-- REQUIRED WORK --
Can you copy out every one of the items below word for word, leaving the pictures out of your reply?

::: GIVEN DATA

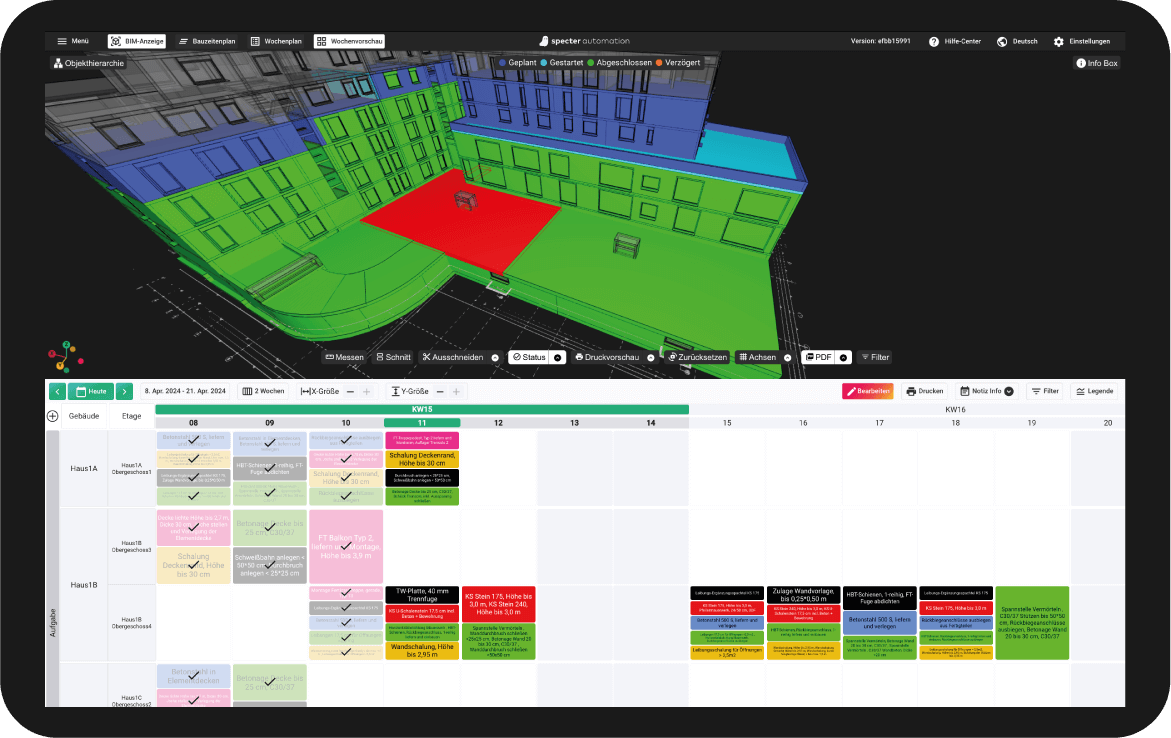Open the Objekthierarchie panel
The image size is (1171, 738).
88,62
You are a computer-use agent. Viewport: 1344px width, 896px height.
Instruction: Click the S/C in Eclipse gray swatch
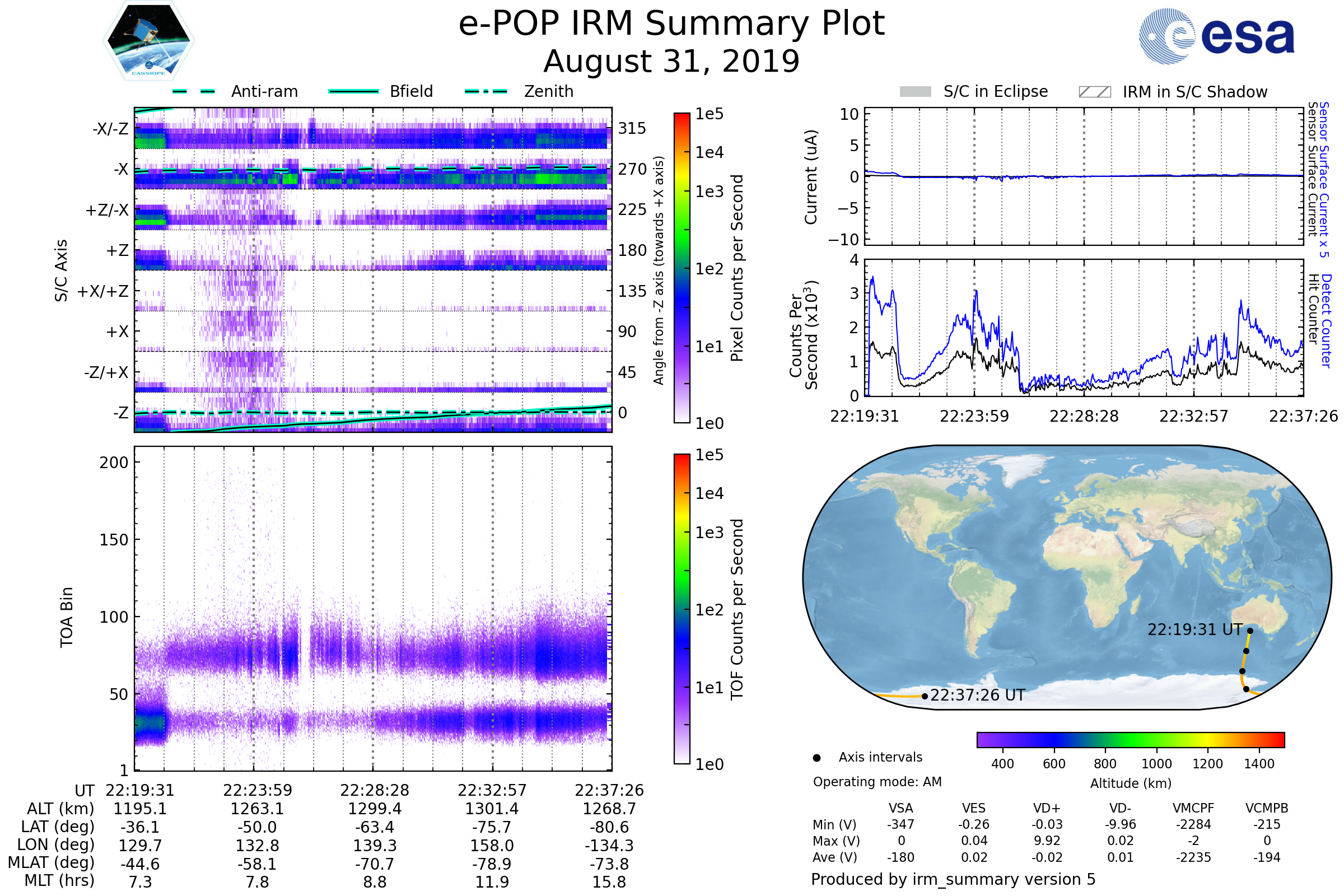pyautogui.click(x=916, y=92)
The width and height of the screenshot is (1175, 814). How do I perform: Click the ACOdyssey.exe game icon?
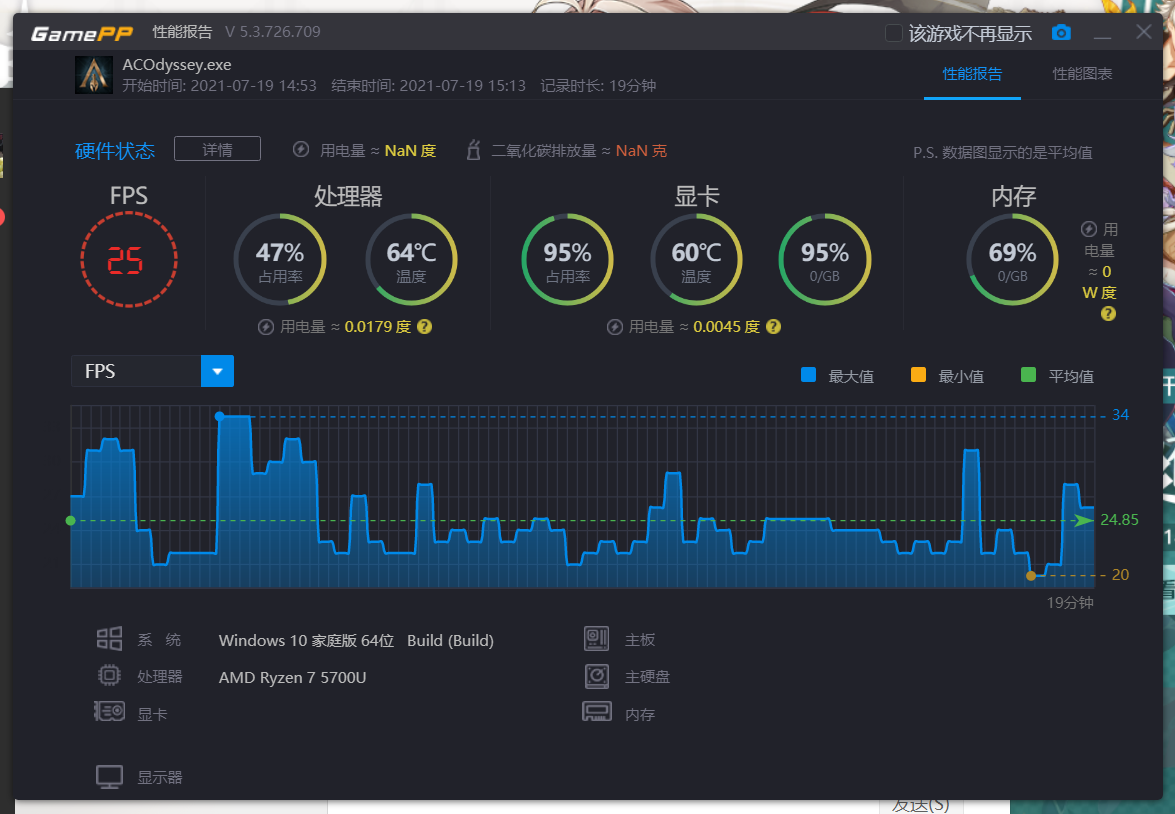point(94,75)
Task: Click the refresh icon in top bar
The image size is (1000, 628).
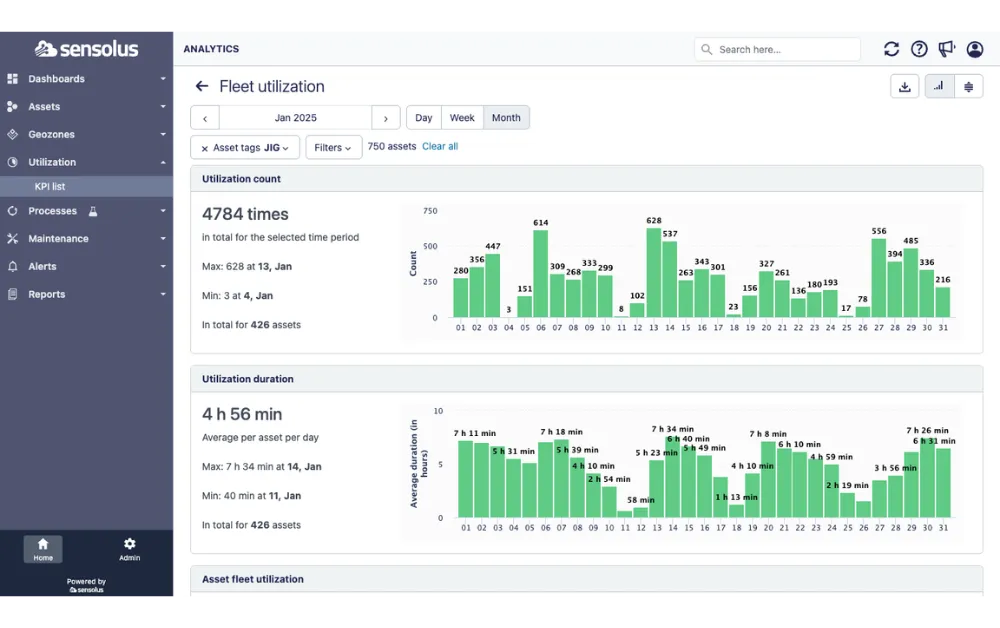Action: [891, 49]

::::::

-- EXPECTED ANSWER --
Open the Objekthierarchie panel
The image size is (1171, 738).
88,62
You are a computer-use agent. Viewport: 1344px width, 896px height.
Instruction: Click the S/C in Eclipse gray swatch
pyautogui.click(x=916, y=92)
The width and height of the screenshot is (1175, 814). How do I perform: Click the ACOdyssey.exe game icon?
point(94,75)
Task: Click the refresh icon in top bar
The image size is (1000, 628).
Action: [891, 49]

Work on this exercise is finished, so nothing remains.